Read "Getting to Know PDF/A" to learn more about PDF archiving.
Working with PDF Documents Today
The tremendous advantage of the PDF format is that the content remains stable and reliable. What you include in the PDF document you create always looks the same no matter what hardware, operating system, or software is used to view that document. The way the PDF document looks when opened won’t vary from one platform to another. PDF = consistency.
You can use Adobe Acrobat to make simple edits to content in a PDF document, and you can add comments, but tampering with a PDF document is not easy and PDF users can outflank Acrobat too. It is possible to add passwords to PDF document, and you can also add digital signatures to a PDF document where the person who signs the document can be identified and confirmed. Further, after the PDF document is signed, the file can be locked. Any attempt to change the content in a signed and locked PDF document generates an encryption record that can be used to show that someone tried to alter the file. You can be confident that the report or contract or essay or legal brief you created in Word and turned into a PDF file will display and print the same way as a PDF document regardless of the computer system or printer in use.

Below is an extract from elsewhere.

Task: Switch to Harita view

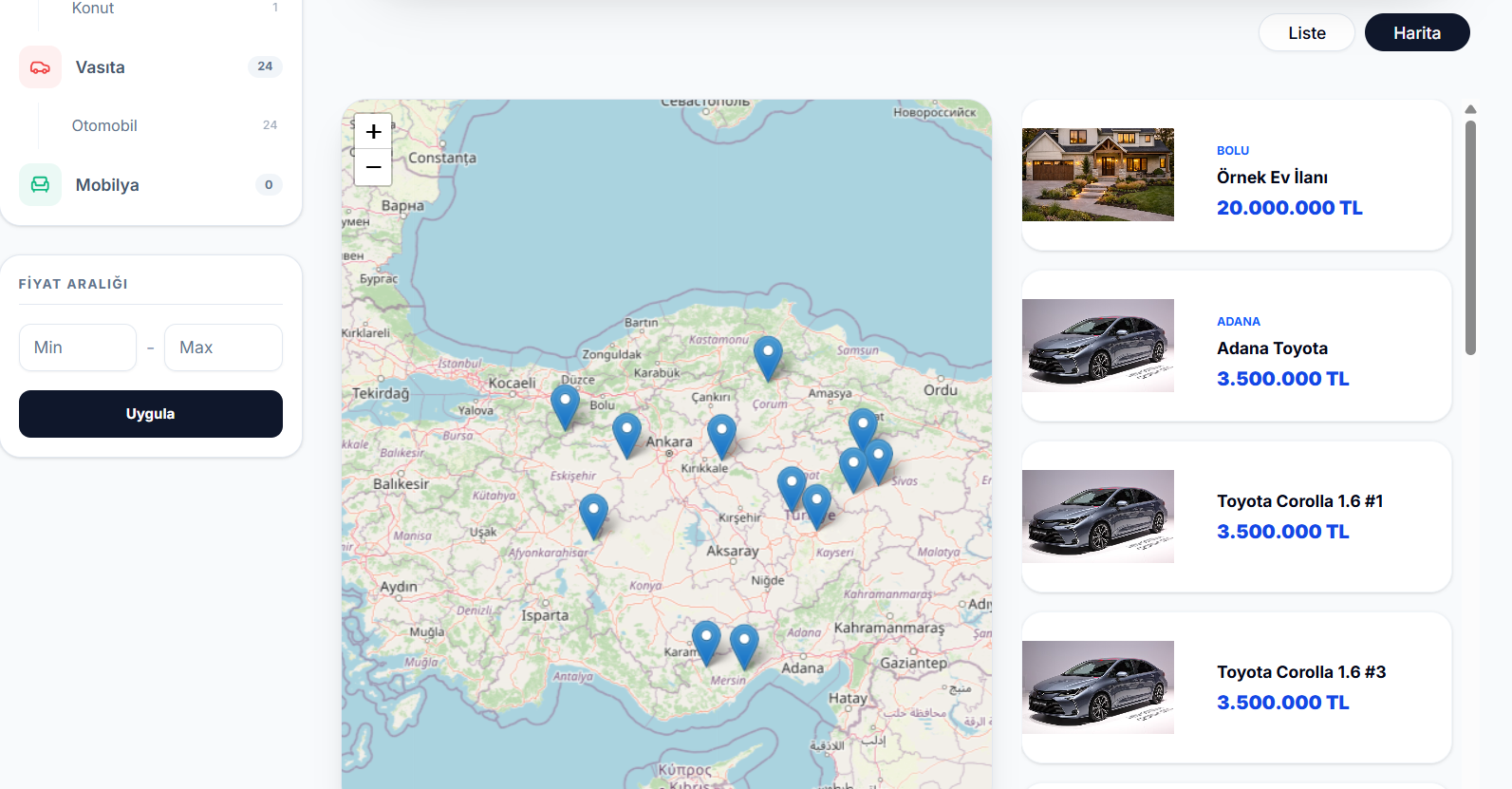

Reading PDF Documents in the Future
This security doesn’t only last until next week, either. If someone needs to read that PDF document 40 years from now, you can preserve the content of the file indefinitely, especially if you render the file as a PDF Archive, or PDF/A, file. You might have an auditor or contractor who wants to look at a 30-year-old building design document to evaluate that design for a renovation or addition. A scholar might want to look at newsletters or magazines created for musical societies 40 years ago, or a lawyer might need to consider contracts and transaction documents 30 years later to support legal arguments in a civil case. The PDF document works today, and it will work for your grandchildren, too. Preserving your PDFs is a surefire way to future-proof those important documents for years and years to come, which is why it’s so important.